An MSF medical worker measures a displaced child for malnutrition. Muslim communities in many towns in western Central African Republic (CAR) have been attacked in recent weeks and residents have fled. In the town of Carnot, on several occasions, armed men entered the grounds of the city hospital where MSF is working, either in an attempt to kill patients or to attack displaced people living there. The hospital teams had to intervene each time. Read more: http://bit.ly/1czCb5W

Photo by Remi Djian
Displaced children take shelter in a church in Carnot, Central African Republic (CAR). Nearly 1,000 people, most of them Muslim, have been trapped, surrounded, and threatened by armed militias since Feb. 1 in this area of southwestern CAR. Read more: http://bit.ly/1czCb5W

Photo by Remi Djian

Displaced children take shelter in a church in Carnot, Central African Republic (CAR). Nearly 1,000 people, most of them Muslim, have been trapped, surrounded, and threatened by armed militias since Feb. 1 in this area of southwestern CAR. Read more: http://bit.ly/1czCb5W

Photo by William Daniels
MSF medical staff prepare an injured man to be moved across town from a camp to a hospital in Bangui, Central African Republic. Due to fighting between two main armed groups, many people in Bangui have been affected by extreme violence. Read more: http://bit.ly/1nqaSzY

Photo by William Daniels

MSF medical staff prepare an injured man to be moved across town from a camp to a hospital in Bangui, Central African Republic. Due to fighting between two main armed groups, many people in Bangui have been affected by extreme violence. Read more: http://bit.ly/1nqaSzY

Photo by William Daniels
   MSF medical staff treat a man who was hit by an arrow at Mpoko airport camp in Bangui, Central African Republic. Around 100,000 people displaced by violence are sheltering at the camp. MSF has provided medical care to about 1,000 people so far.  Read more: http://bit.ly/1nqaSzY

Photo by William Daniels

MSF medical staff treat a man who was hit by an arrow at Mpoko airport camp in Bangui, Central African Republic. Around 100,000 people displaced by violence are sheltering at the camp.
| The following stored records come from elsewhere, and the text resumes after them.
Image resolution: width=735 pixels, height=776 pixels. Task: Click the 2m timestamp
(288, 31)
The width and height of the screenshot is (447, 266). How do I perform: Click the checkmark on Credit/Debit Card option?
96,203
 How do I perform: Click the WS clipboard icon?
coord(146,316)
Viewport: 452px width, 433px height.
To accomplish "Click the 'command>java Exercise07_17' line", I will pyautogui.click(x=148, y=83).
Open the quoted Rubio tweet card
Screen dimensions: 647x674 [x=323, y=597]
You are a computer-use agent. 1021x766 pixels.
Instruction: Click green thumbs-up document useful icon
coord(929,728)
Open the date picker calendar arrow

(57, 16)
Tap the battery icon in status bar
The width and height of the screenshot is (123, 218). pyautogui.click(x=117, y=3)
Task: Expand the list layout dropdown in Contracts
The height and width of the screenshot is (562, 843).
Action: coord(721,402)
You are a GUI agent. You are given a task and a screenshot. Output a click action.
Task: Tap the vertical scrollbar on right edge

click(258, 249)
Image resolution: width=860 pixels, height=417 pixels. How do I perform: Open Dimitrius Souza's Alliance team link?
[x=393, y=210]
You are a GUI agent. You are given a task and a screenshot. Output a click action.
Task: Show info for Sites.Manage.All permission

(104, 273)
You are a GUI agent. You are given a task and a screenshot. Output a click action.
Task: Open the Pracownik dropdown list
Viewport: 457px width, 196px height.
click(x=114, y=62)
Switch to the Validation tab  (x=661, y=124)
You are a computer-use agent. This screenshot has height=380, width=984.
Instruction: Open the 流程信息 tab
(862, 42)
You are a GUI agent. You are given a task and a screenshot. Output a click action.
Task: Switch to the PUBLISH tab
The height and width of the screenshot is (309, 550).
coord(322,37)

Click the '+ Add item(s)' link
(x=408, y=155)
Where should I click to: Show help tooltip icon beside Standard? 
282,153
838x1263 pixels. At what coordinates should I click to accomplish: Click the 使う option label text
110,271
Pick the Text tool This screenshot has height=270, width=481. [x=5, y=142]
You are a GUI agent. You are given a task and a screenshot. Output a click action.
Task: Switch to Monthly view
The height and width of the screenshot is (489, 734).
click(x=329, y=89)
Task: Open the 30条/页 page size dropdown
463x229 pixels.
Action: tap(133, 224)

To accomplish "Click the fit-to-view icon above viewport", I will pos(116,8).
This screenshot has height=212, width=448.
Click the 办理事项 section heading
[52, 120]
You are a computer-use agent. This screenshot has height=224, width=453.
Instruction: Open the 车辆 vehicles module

MSF has provided medical care to about 1,000 people so far.  Read more: http://bit.ly/1nqaSzY

Photo by Mathieu Fortoul/MSF

Dorassio is 23. He is among the many victims of the inter-communal violence taking place in the Central African Republic today. On January 18, he was shot in the arm in Bouar, in the country’s Northwest region. His arm had to be amputated. He was treated by Doctors Without Borders/Médecins Sans Frontières (MSF) in Bouar, and then transferred by plane to the Bangui Community Hospital, where our surgical teams continue to monitor his condition. Here, Dorassio waits to be moved into the operating room at the Community Hospital. This will be his fifth operation since he arrived at the hospital.  

Photo by Mathieu Fortoul/MSF

Dorassio is 23. He is among the many victims of the inter-communal violence taking place in the Central African Republic today. On January 18, he was shot in the arm in Bouar, in the country’s Northwest region. His arm had to be amputated. He was treated by Doctors Without Borders/Médecins Sans Frontières (MSF) in Bouar, and then transferred by plane to the Bangui Community Hospital, where our surgical teams continue to monitor his condition. Here, Dorassio waits to be moved into the operating room at the Community Hospital. This will be his fifth operation since he arrived at the hospital.